— Text block —
━━━━━━━━

Generally, pro-drug messages during pro sports broadcasts outnumber anti-drug messages by 8 or 10 to 1. But Drug Czar Barry McCaffrey and his loyal ally, the Partnership for a Drug-Free America, achieved a remarkable 2-to-1 ratio Sunday, Feb. 6, in the second game of an NBA doubleheader on NBC. Four beer commercials were almost balanced by two warnings about marijuana, long regarded by McCaffrey and the Partnership as Public Enemy No. 1.

I say “marijuana,” even though that word was not mentioned in either public service announcement (PSA). McCaffrey and the Partnership, demonstrating their “street cred,” opted for the slang term “weed.”

Why was it so important to deliver two hits of the “anti-weed” message during the Sacramento Kings vs. Philadelphia 76ers game? This is pure Colombian conjecture, but it could be related to the leaders of the respective teams, all-stars Chris Webber and Allen Iverson. According to a McCaffrey op ed column in the Sept. 30, 1998 Washington Post, titled “A Clean and Sober NBA,” early in their careers they were among a handful of players who likely succumbed to drug “addiction.”

“According to some estimates,” wrote McCaffrey, “as many as 70 percent of NBA players may be current drug users. Marijuana, which players can use with impunity from league sanctions because it is not prohibited under the existing NBA rules, accounts for the bulk of this use (making it routine for players to build an addiction bad enough to run afoul of the law before their problem receives attention).” 

McCaffrey didn’t “name names,” but sports fans knew who he was talking about, just as yuppies would know who he meant if he had made the accusation against “the cast of Friends” without divulging their names. The incidents of NBA players running “afoul of the law” over marijuana have been so few — and thoroughly reported in the sports media — that fans would know McCaffrey had fingered Webber, Iverson, Robert Parish, Mookie Blaylock, Marcus Camby and Isaiah Rider. McCaffrey’s use of the word “routine” thus implied that most or all of them were marijuana addicts.

━━━━━━━━

— Recorded information —
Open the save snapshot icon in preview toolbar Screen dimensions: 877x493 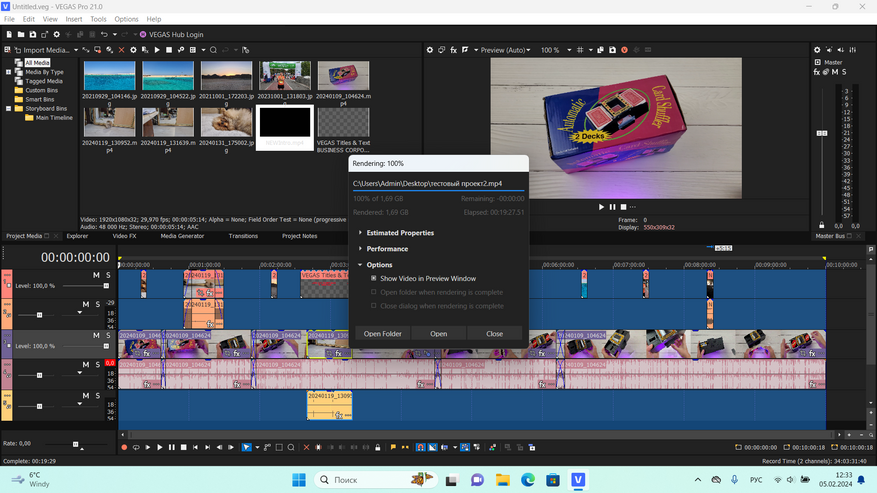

━━━━━━━━

— What to do —
A - Reproduce the passage on anti-drug ads in NBA broadcasts between "Generally, pro-drug messages" and "Enemy No. 1.", inclusive.
B - In the passage on anti-drug ads in NBA broadcasts, what word did the two public service announcements use instead of "marijuana"?

— Responses for each task —
A -
Generally, pro-drug messages during pro sports broadcasts outnumber anti-drug messages by 8 or 10 to 1. But Drug Czar Barry McCaffrey and his loyal ally, the Partnership for a Drug-Free America, achieved a remarkable 2-to-1 ratio Sunday, Feb. 6, in the second game of an NBA doubleheader on NBC. Four beer commercials were almost balanced by two warnings about marijuana, long regarded by McCaffrey and the Partnership as Public Enemy No. 1.

B - "Weed."